TAREFA DO EXERCÍCIO.
Filtre as entradas abaixo e copie todas as linhas em que aparece a palavra "Select".
= = = = =
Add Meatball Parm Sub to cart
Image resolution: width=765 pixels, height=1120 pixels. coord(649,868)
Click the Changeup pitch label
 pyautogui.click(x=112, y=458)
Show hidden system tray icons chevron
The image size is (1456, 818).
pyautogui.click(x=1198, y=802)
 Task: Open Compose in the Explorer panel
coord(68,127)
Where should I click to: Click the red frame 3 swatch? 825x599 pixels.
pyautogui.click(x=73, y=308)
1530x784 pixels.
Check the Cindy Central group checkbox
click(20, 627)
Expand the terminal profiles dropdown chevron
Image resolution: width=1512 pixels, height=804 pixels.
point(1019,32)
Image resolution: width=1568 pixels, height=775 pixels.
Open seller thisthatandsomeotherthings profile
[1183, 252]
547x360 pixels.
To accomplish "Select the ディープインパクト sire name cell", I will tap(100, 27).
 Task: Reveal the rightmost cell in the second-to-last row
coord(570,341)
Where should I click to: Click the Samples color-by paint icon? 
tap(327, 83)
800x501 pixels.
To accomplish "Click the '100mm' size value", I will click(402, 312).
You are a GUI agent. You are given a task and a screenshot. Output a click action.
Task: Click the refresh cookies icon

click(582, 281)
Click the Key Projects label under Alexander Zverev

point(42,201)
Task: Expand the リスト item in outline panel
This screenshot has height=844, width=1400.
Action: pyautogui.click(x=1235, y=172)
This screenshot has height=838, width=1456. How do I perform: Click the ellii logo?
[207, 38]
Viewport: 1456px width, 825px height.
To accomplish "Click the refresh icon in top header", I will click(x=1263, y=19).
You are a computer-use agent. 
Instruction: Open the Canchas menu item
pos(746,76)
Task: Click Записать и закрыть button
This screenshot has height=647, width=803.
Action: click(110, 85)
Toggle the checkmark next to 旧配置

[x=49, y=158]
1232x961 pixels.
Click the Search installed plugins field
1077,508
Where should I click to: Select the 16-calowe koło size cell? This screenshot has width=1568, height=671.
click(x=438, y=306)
= = = = =
RESPOSTA DO EXERCÍCIO.
To accomplish "Select the ディープインパクト sire name cell", I will tap(100, 27).
Where should I click to: Select the 16-calowe koło size cell? This screenshot has width=1568, height=671.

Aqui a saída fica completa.